27 - Salsa

2.2K 238 9
                                    

Dari lantai dua, saat ia keluar kamar. Fadil bisa mendengar samar-samar suara ramai dari arah ruang makan. Dan, itu terdengar sedikit aneh menurut Fadil. Biasanya jika pagi seperti ini tidak akan ada yang terlalu ria. Apalagi jika tanpa dirinya.

Ia yakin, Abang nya tidak pulang Minggu ini. Entah kenapa, akhir - akhir ini Abang nya itu sedikit aneh. Tapi ia tidak mau terlalu memikirkan nya, Abang nya sudah dewasa, dan sudah bisa menyelesaikan masalahnya sendiri.

"Noah " ucap Fadil, begitu ia masuk keruang makan dan melihat Noah duduk di kursi meja makan, dengan Putri, adiknya di pangkuan Noah. Cih, anak itu masih saja manja pada sahabat nya itu.

"Oh, Haii.. good morning My friend " sapa Noah dengan semangat.

Fadil hanya mengangguk. Seharusnya ia memang sudah tidak terkejut lagi dengan kehadiran Naoh. Sahabatnya itu pasti akan selalu senang merecoki nya, datang seenak jidat kerumah nya dan akan menganggap seperti rumah nya sendiri. Bahkan ,tidak malu-malu seolah semua keluarga Fadil adalah keluarganya juga.

"Kamu mau numpang sarapan di sini ?" Tanya Fadil, ikut duduk di samping Noah.

"Hehehe.. loe tau aja. " Jawab Noah dengan kekehan ringan. "Loe kan tau, sarapan di rumah loe itu adalah hal yang paling hangat. " Lanjut Noah memberikan roti yang sudah ia bubuhi selai coklat pada Fadil. "Beda sama rumah gue, sepi kayak kuburan "

Fadil hanya tersenyum kecut mendengar itu. Ia melirik kedua orang tua nya dengan tidak enak, ia memang tau bagaimana kondisi keluarga Noah. Apalagi ketika sahabatnya bilang kalau kedua orang tuanya sudah pisah. Membuatnya semakin prihatin pada sahabatnya.

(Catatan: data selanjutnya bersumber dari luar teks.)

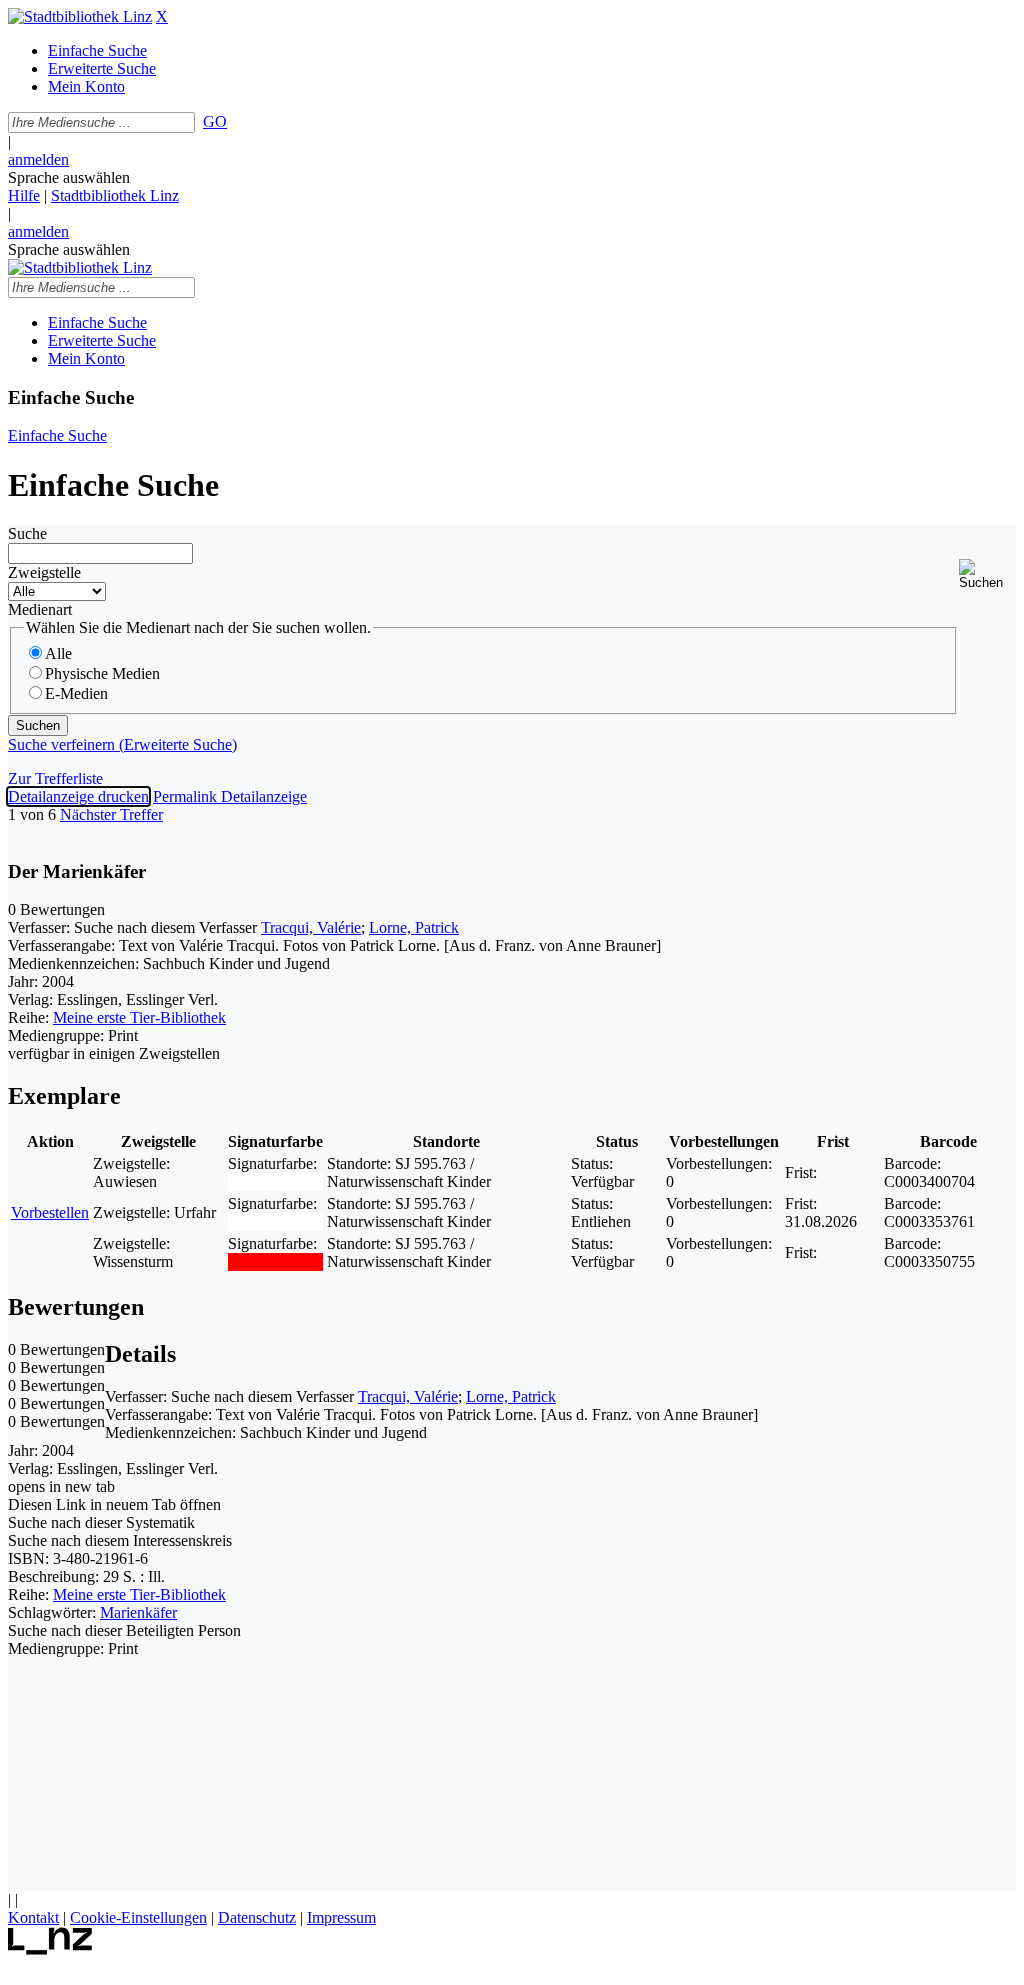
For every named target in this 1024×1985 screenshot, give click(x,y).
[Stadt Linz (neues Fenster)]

Noah memang memiliki segala-galanya . Kedua orang tua nya, terutama sang Papa selalu memberikan apapun yang di inginkan Noah. Memanjakan nya dengan uang, tapi, Noah tidak pernah mendapatkan perhatian dan kasih sayang keduanya.

Namun ia salut dengan Noah, sahabat nya itu selalu bisa menyikapinya dengan dewasa. Walau sesekali ia dapat melihat tatapan iri dari mata Noah pada nya dan keluarganya. Makanya ia tidak pernah keberatan dengan keberadaan Noah di tengah-tengah keluarganya.

"Btw, gue datang pagi-pagi hari Minggu gini. Bukan karena gue kangen sama Putri doang, tapi gue mau nagih janji loe " ujar Noah mencubit gemas pipi gadis kecil di pangkuan nya.

"Janji,? Apa ?" Tanya Fadil bingung.

Noah langsung menatap Fadil dengan tatapan lasernya. Kemudian menghela napas berat.

"Loe janji mau ngenalin gue sama Salsa "

"Eh,! Kak Salsa ?" Ujar Putri tiba-tiba.

"Lho! Puput kenal?" Heran Noah.
"Kalo Kak Salsa temen nya Bangdek, Puput kenal. Rumah nya juga ada di dekat rumah Puput. Ya, kan Bangdek ?"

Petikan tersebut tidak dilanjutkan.